We conducted extended distal esophageal pH studies (19) on the infants in our study to see whether erythromycin would reduce gastroesophageal reflux, a potential contributory cause for feeding intolerance. Gastroesophageal reflux decreased in both groups over time and thus seems likely to be an effect of maturation rather than a result of erythromycin therapy.
More infants in the placebo group experienced cholestatic jaundice than in the erythromycin group. Cholestatic jaundice was more common in the placebo group possibly because the patients took a longer time to establish full feeds and thus received parenteral nutrition for a longer period. None of the infants experienced cardiac dysrhythmias, which have been reported in studies in which erythromycin (15,16) has been administered intravenously.
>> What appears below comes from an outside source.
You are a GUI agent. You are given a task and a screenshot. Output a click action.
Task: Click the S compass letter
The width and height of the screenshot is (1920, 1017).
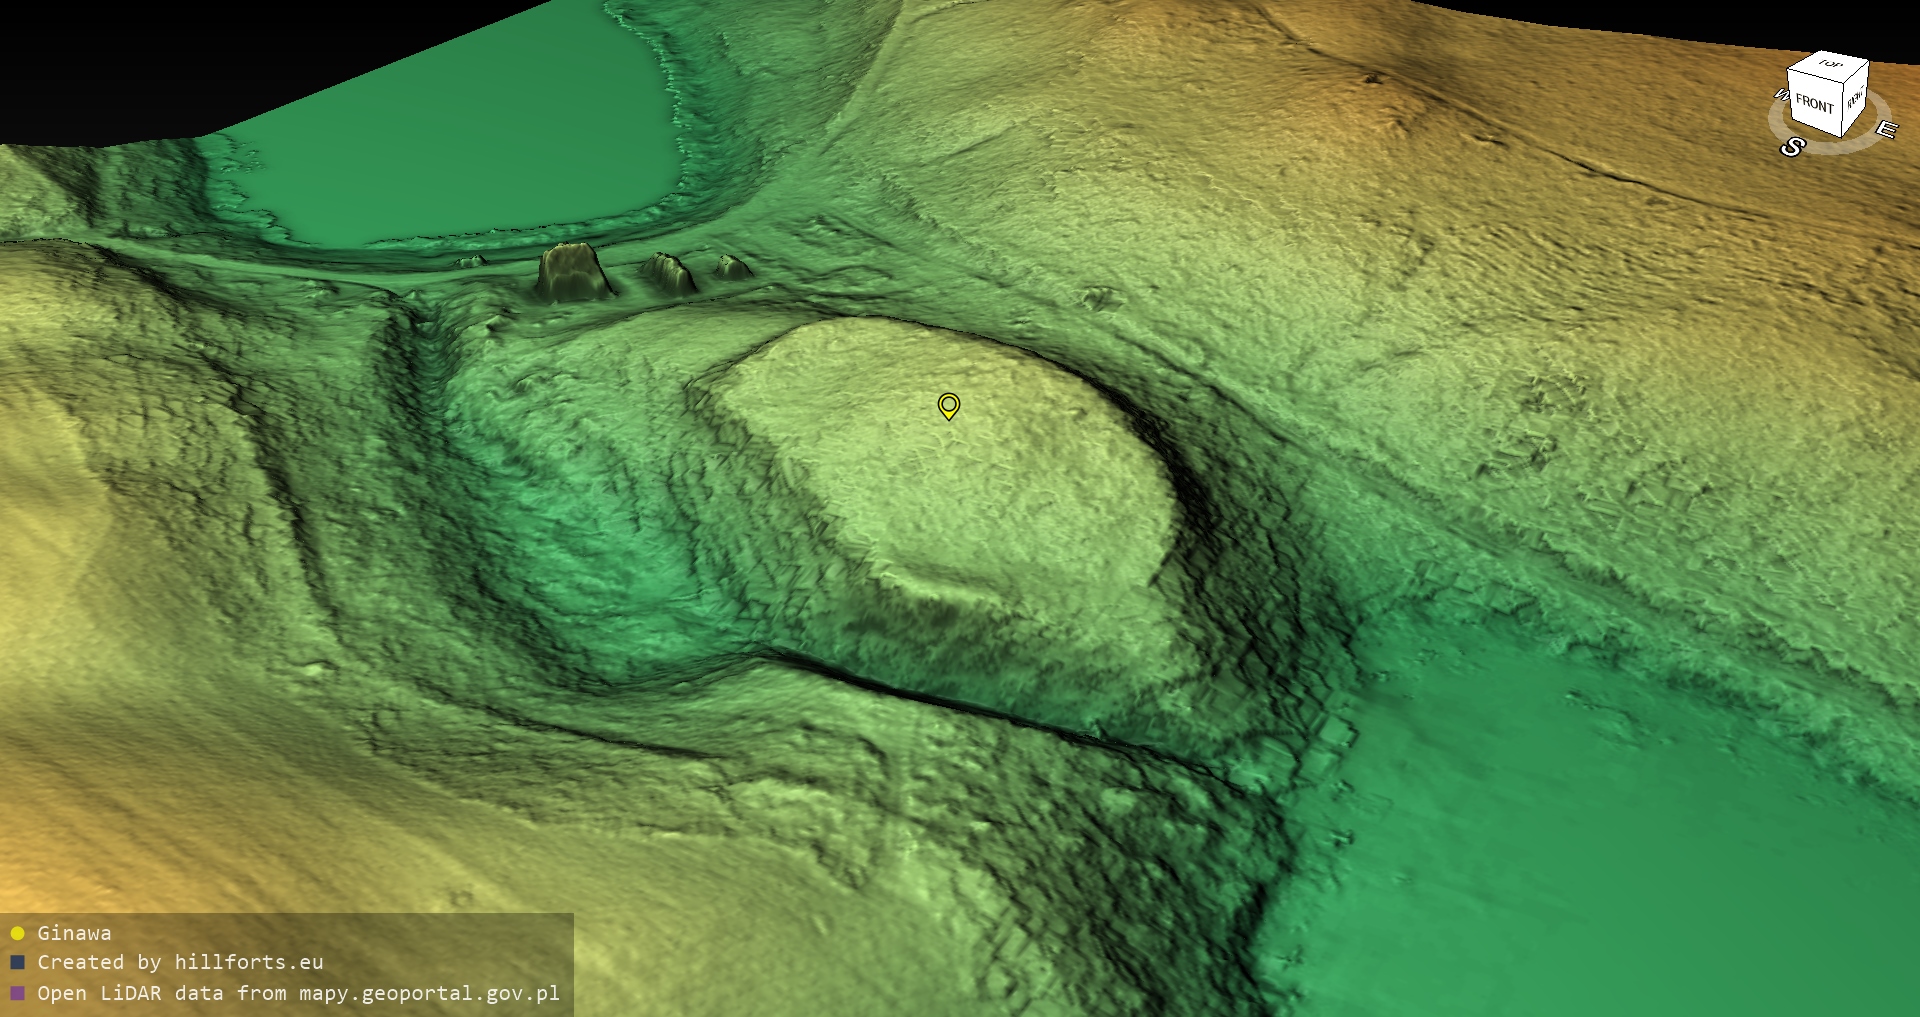coord(1791,148)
Mahon et al. (17) reported an increased incidence of infantile hypertrophic pyloric stenosis with standard doses of erythromycin, but we did not encounter this in our patients. Concerns about prolonged courses of antibiotics causing changes in gut microflora and subsequent antibiotic resistance were not validated in our study. None of our patients on erythromycin developed septicemia with antibiotic resistant organisms or necrotizing enterocolitis (9,18).
In conclusion, our study shows that oral erythromycin at low doses did not reduce the time taken to attain full enteral feeds in preterm infants with very low birth weight and feed intolerance. Our results also indicate that oral erythromycin at the dose used here is safe and well-tolerated. We speculate that the heterogeneity in demographic characteristics between the two groups may have accounted for the less than dramatic effects of erythromycin on the primary outcome. These preliminary data justify repeated study in larger trials. Until such data are available, we caution that the use of erythromycin should remain experimental.
The authors thank Dr. V. Vijayan (Research and Administrative Unit) and Ms. E. Woo and W. C. Koi (Pharmacy Department), Kandang Kerbau Women's and Children's Hospital; and Dr. Adeline Seow, Department of Community, Occupational & Family Medicine, National University of Singapore, for helping in the design and subsequent conduct of this study.